Prompt 1 — Decide whether each statement agrees with the open access guest post, answering yes or no and quoting the deciding words: (a) Open Access week in 2017 ran from October 23 to October 29; (b) the fourth post is by a professor of accounting; (c) the writer sought out open access journals deliberately.
Prompt 2 — Please extend the open access guest post beyond its final sentence.

During the month of Open Access week (October 23-29, 2017) we will be highlighting a number of guest posts from University of Iowa Faculty and Staff who have personal experience making their work Open Access. We appreciate their contributions.
The fourth post is by Thomas Gruca, Henry B. Tippie Research Professor of Marketing,
A new path for sharing your research
My path to the world of open access journals was more by accident than intent. I was aware of the “pay to play” model where open access means the journal is “open” to publishing anything the author submits so long as a large fee is paid. I was unaware that there are many open access journals with rigorous review standards and high impact factors.

Available data —
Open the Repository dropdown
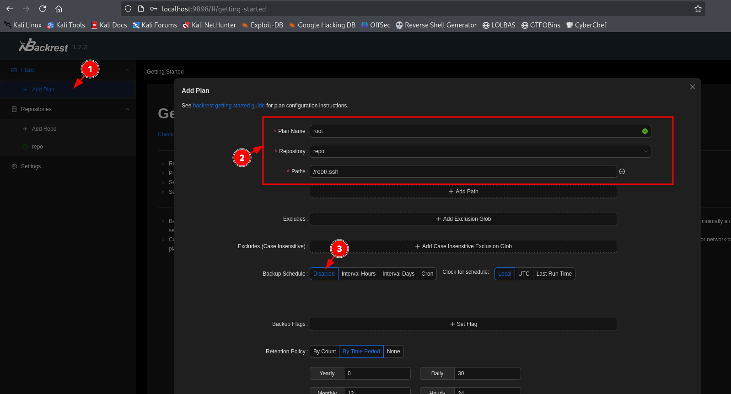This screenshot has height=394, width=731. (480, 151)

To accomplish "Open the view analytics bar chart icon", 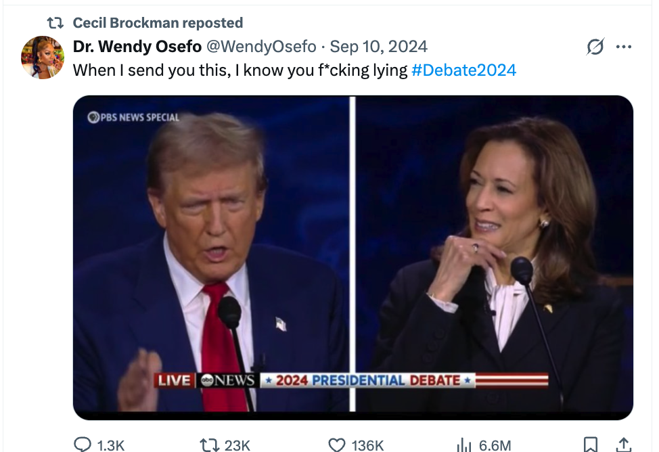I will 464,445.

Exercise output 1 —
(a) Yes: "Open Access week (October 23-29, 2017)"
(b) No: "Henry B. Tippie Research Professor of Marketing"
(c) No: "more by accident than intent"

Exercise output 2 —
My journey began, as many do, after my paper was rejected by multiple top-tier journals. This study looked at rural outreach by cardiologists in Iowa and surrounding states. It is an unusual topic for most top medical journals since their primary focus is on clinical research, not issues of access (especially in rural states). The next potential outlet happened to be an open access journal sponsored by a major non-profit organization dedicated to research and treatment of cardiovascular disease. I met with the editor-in-chief who is on the faculty here at Iowa. After looking over the paper, he agreed that it might be a good fit for his journal. He also described the process of choosing another editor to manage the review process to avoid conflicts of interest. [Quick lesson for new researchers – try to talk to editors before submitting a paper that might not fall in the scope of a given journal. It saves time and effort for all involved.]
The reviewers were very prompt, thorough and tough. Now that I have met all of their requirements and answered all of their questions, I have to admit that their input greatly improved the paper. Moreover, one of the new analyses they wanted has given me new ideas for future research.
This work was not supported by grants and there are very few grants supporting research in business. Once the paper was accepted, I was ready to pay the publication fee from the research funding provided by my college. (For this journal, that amount corresponded to 90% of my entire research budget for the year.) Fortunately, I received substantial help from the Libraries and Provost’s Open Access fund.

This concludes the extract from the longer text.